Appleがわざわざこんな機能を設けた背景には、大人から子供たちに渡る、スマホの使いすぎやソーシャルメディアの見すぎへの批判があることは言うまでもありません。スクリーンタイム機能では日々の利用状況が確認できるため、意識すれば、スマホやアプリとの関係を変えることも可能になります。

四半世紀の歴史から見えること

スマホと切り離せない関係にあるソーシャルメディア。まだ、その呼び名すらなかった時代からその源流となるユーザー参加型サイト/サービスを追ってきた私ですが、先頃、『ソーシャルメディア四半世紀』(日本経済新聞出版社)という本を上梓しました。

この本は四半世紀にわたり、日本のソーシャルメディア関連企業の起業家たちにインタビューを重ねて、その変遷をまとめたものですが、簡単に言えば、そこからは、次の3つのことが見えてきました。

  1. 結局は、広告収益モデルありきだった
  2. ユーザーコンテンツは、広告記事化してしまった
  3. パブリックな発信から身内のおしゃべりの場へ

1の「広告収益モデルありき」とは文字どおりです。
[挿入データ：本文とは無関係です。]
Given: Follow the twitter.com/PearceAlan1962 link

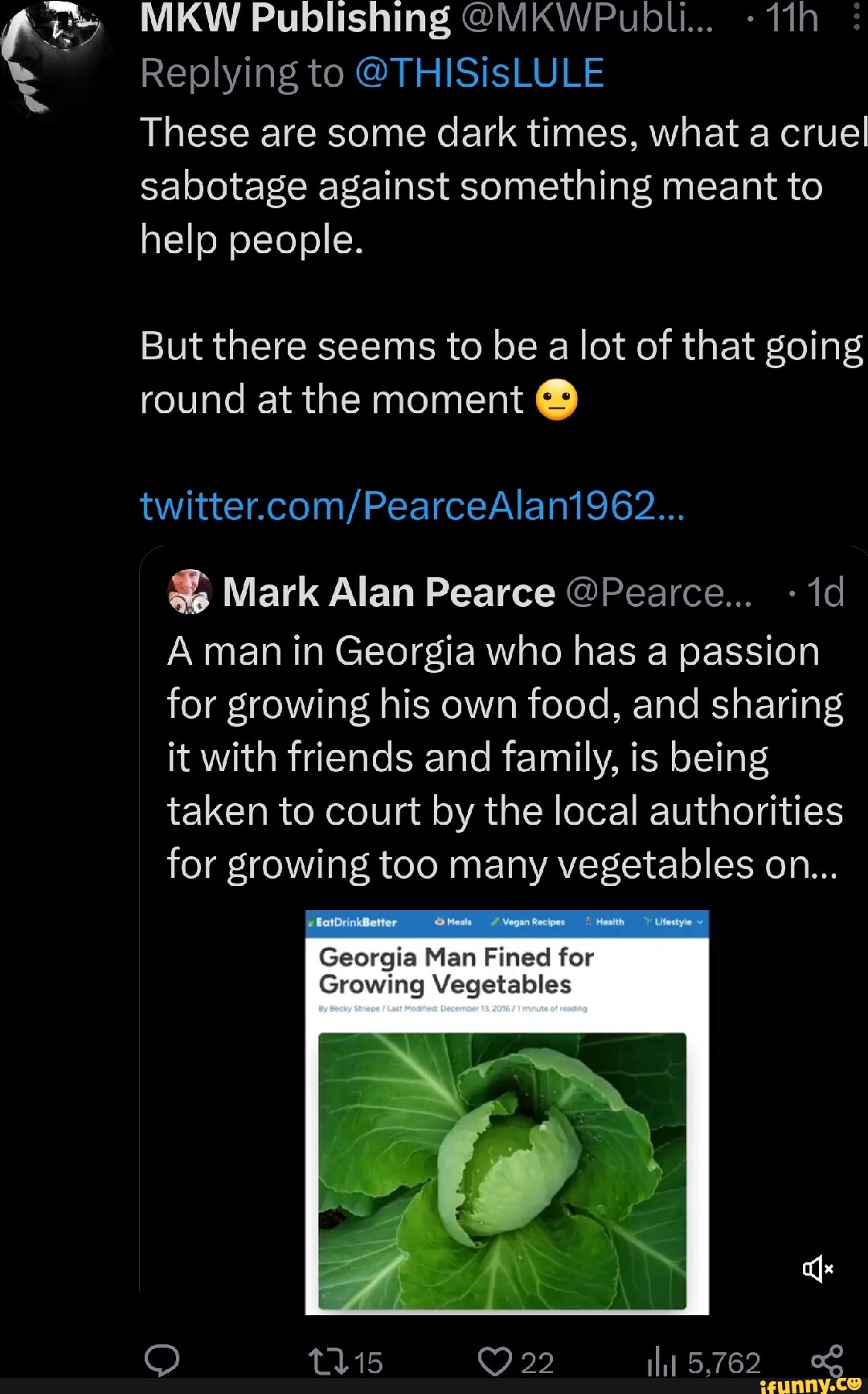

2000年前後からの数年間は、ネット広告が未発達で、どのサイトもユーザーコンテンツが貯まれば貯まるほど管理コストがかかっていました。当時は、広告で得られる収益も小さく、各サイトとも集客力ではなくコンテンツそのもので収益を上げようと努力していたのです。

ところが、Googleの検索連動広告の登場があり、2005年前後からネット広告が産業化し、ソーシャルメディア隆盛の今も各サイトの収益源は広告中心の状態が続いています。

2の「ユーザーコンテンツの広告記事化」とは、アフィリエイトブログを想像してみるとわかりやすいかもしれません。2007年頃までのブログは、ブロガーが専門的情報を自発的に投稿し、「お金はいらないよ」というケースが主体でしたが、2010年代になり、状況は変わりました。ネット利用がパソコン主体であった時代からスマホ時代へと移るにつれてじわじわとこの流れは進んでいったのです。

学生に「人はなぜオープンウェブにコンテンツを公開するのかな?」と尋ねると、2010年ごろまでは「他の誰かのためになるから」といった答えが多かったのですが、10年代半ば以降は「広告などで儲けたいからでしょ」という答えが多くなっていきました。2016年に少なからずの“キューレションサイト”が閉鎖された事件でも、安い経済的見返りで投稿者がいいかげんなコンテンツを作っていたことは周知のとおりです。

3の「パブリックな情報から身内のおしゃべりへ」という変化は、2014年以降の話です。その頃、LINEを含むSNS(ソーシャル・ネットワーキング・サービス)のスマホでの利用者が4000万人を超えるようになり、ネットでの投稿は、ひとまず「友達」に届くものが普通になったのです。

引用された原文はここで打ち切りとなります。